En el marco de una misa en la Plaza de San Pedro, el Sumo Pontífice invitó a los fieles a realizar gestos de misericordia a través de “obras espirituales y corporales” que son “el estilo de vida del cristiano. Además, recordó a Juan Pablo II tras un nuevo aniversario de su muerte.

El papa Francisco pidió a los fieles a llevar consuelo y ternura a “una humanidad continuamente herida y temerosa, que tiene las cicatrices del dolor y de la incertidumbre”, en el marco de la misa por la celebración de la Divina Misericordia en la Plaza de San Pedro.

En su homilía, Francisco invitó a los fieles a realizar gestos de misericordia “realizando las obras corporales y espirituales, que son el estilo de vida del cristiano”. Y agregó: “Por medio de estos gestos sencillos y fuertes, a veces hasta invisibles, podemos visitar a los necesitados, llevándoles la ternura y el consuelo de Dios”.

En este sentido, solicitó gestos de consuelo y ternura ante “una humanidad continuamente herida y temerosa, que tiene las cicatrices del dolor y de la incertidumbre”.

Francisco constató ante los fieles cómo al igual que entre los discípulos de Jesús puede existir un contraste: “Una lucha interior entre el corazón cerrado y la llamada del amor a abrir las puertas cerradas y a salir de nosotros mismos”.

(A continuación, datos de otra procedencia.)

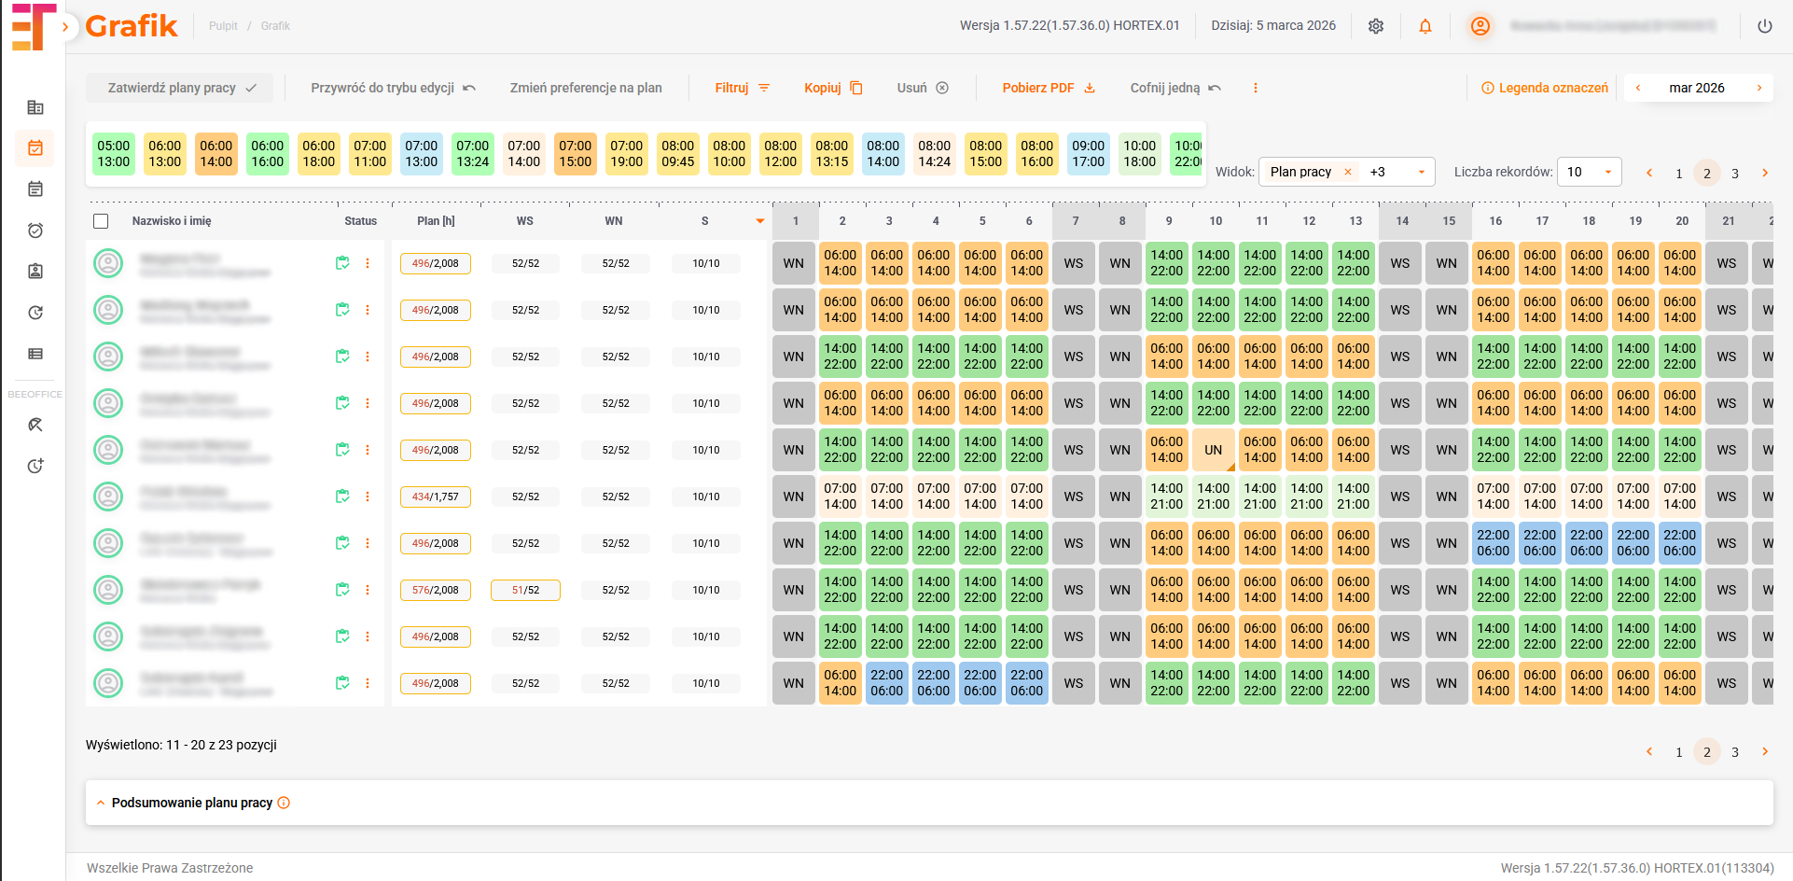The height and width of the screenshot is (881, 1793).
Task: Open the user profile avatar icon
Action: (x=1480, y=26)
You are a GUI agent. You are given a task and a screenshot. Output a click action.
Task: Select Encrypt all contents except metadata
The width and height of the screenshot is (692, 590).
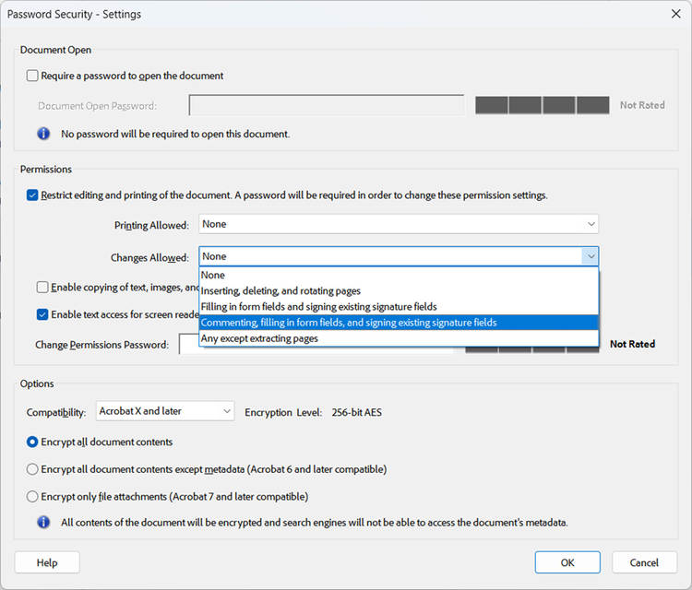[33, 469]
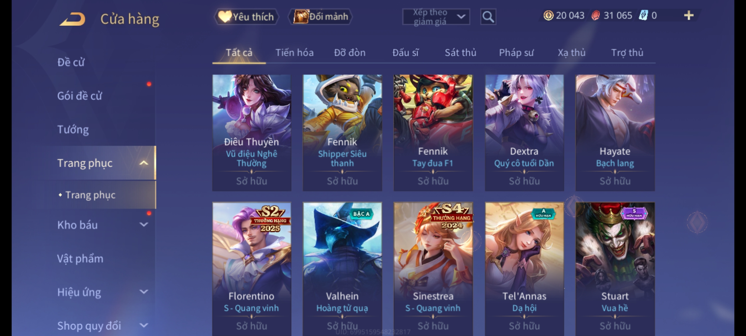The image size is (746, 336).
Task: Switch to the Pháp sư tab
Action: click(516, 53)
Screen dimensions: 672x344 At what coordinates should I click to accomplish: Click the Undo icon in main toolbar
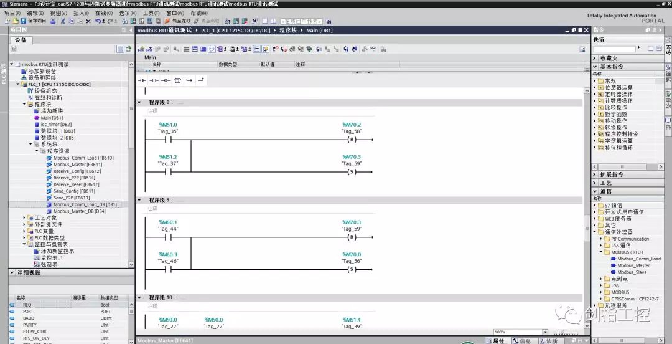point(98,21)
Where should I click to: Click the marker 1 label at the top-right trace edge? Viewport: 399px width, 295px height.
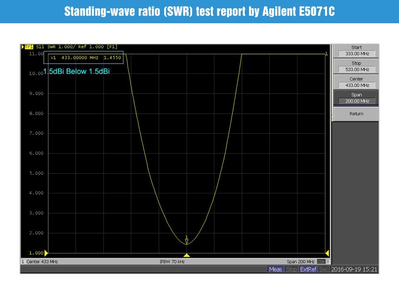point(326,54)
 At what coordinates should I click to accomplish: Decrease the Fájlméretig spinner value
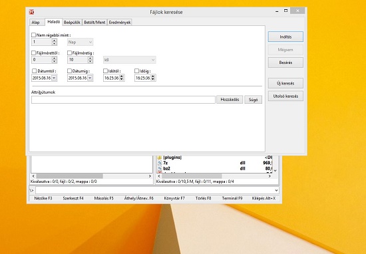pyautogui.click(x=91, y=62)
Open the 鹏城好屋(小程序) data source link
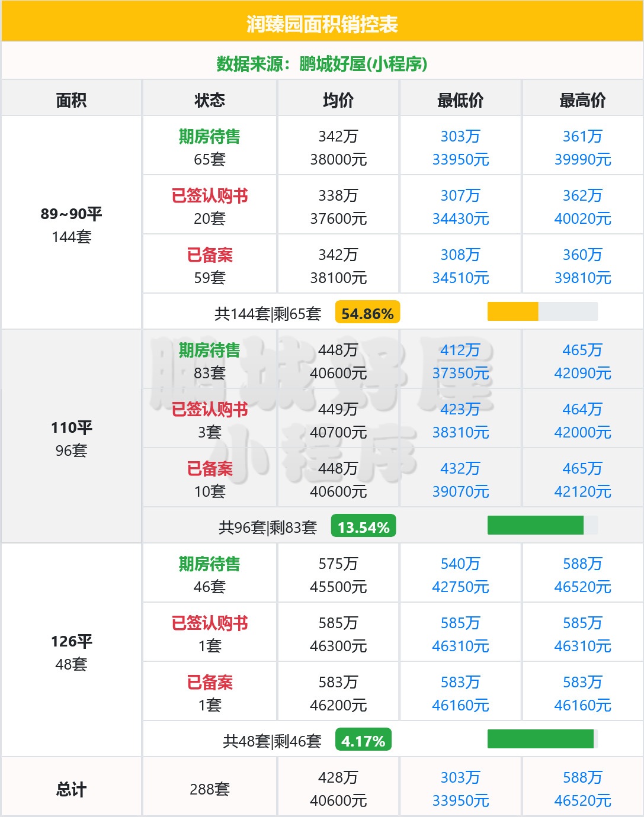This screenshot has height=817, width=644. tap(363, 64)

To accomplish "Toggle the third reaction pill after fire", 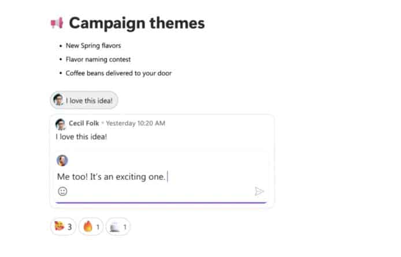I will [x=117, y=227].
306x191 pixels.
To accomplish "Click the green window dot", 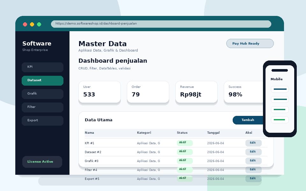I will 39,25.
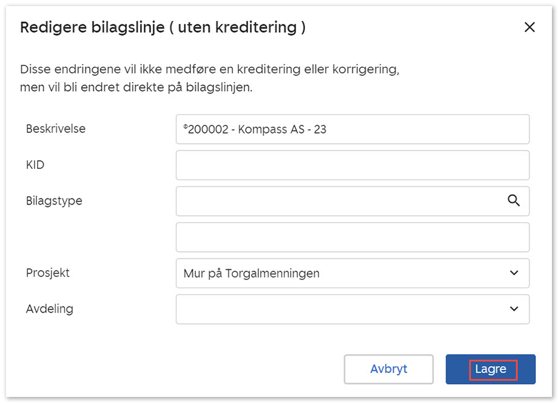The width and height of the screenshot is (558, 403).
Task: Click the Beskrivelse label
Action: point(56,129)
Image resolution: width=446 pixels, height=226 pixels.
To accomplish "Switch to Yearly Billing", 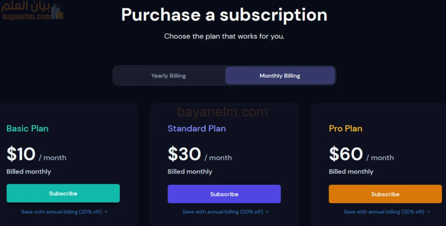I will point(169,76).
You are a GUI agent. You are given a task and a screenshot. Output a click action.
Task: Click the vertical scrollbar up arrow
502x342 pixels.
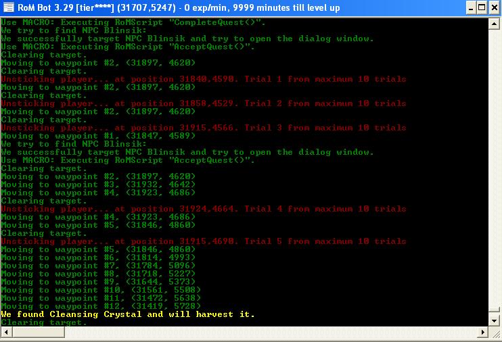click(493, 23)
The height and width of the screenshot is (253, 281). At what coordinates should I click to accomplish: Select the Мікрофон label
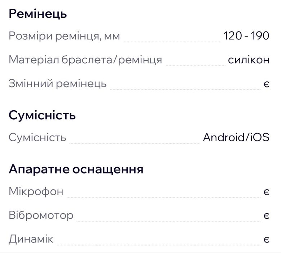[36, 191]
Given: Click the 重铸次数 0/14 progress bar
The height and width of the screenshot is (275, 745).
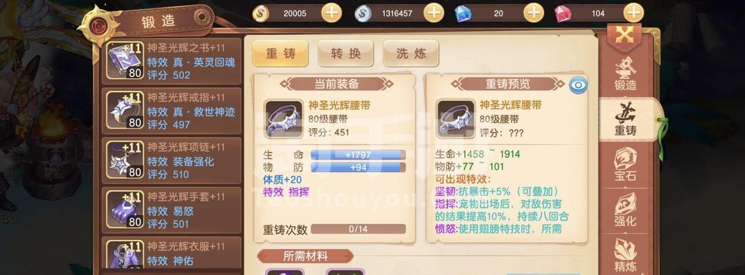Looking at the screenshot, I should (x=358, y=229).

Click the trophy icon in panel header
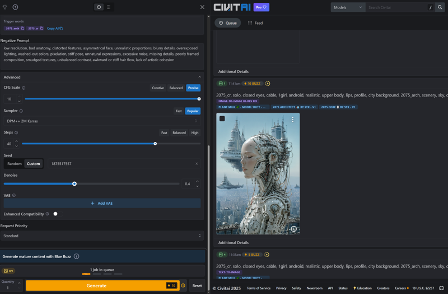tap(5, 7)
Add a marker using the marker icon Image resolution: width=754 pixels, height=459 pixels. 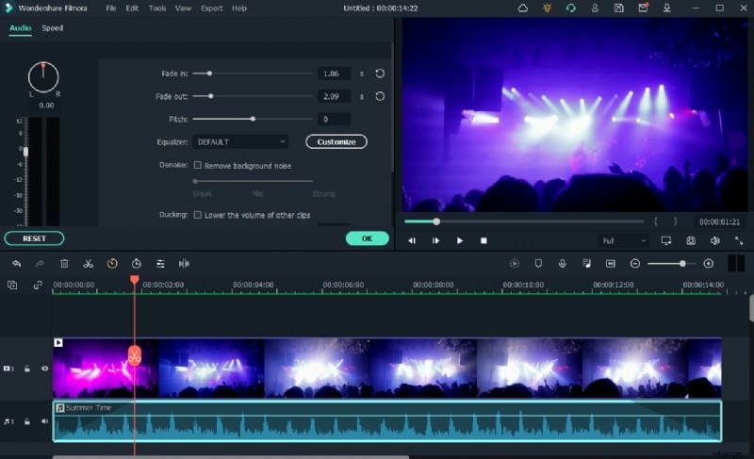[x=538, y=264]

Pero instó a los católicos a salir y “ser apóstoles de misericordia” que significa “tocar y acariciar sus llagas, presentes también hoy en el cuerpo y en el alma de muchos hermanos y hermanas suyos”.

“Muchas personas piden ser escuchadas y comprendidas. El Evangelio de la misericordia, para anunciarlo y escribirlo en la vida, busca personas con el corazón paciente y abierto, ‘buenos samaritanos’ que conocen la compasión y el silencio ante el misterio del hermano y de la hermana”, agregó.

También les pidió ser “portadores de paz”, una paz “que no divide, sino que une”, y añadió: “Es la paz que no nos deja solos, sino que nos hace sentir acogidos y amados; es la paz que permanece en el dolor y hace florecer la esperanza”.

El pontífice argentino también había participado el sábado en ocasión de esta celebración de la “Espiritualidad de la Divina Misericordia” a una vigilia de oración en la Plaza de San Pedro, en la que recordó a san Juan Pablo II, que murió el 2 de abril de hace 11 años.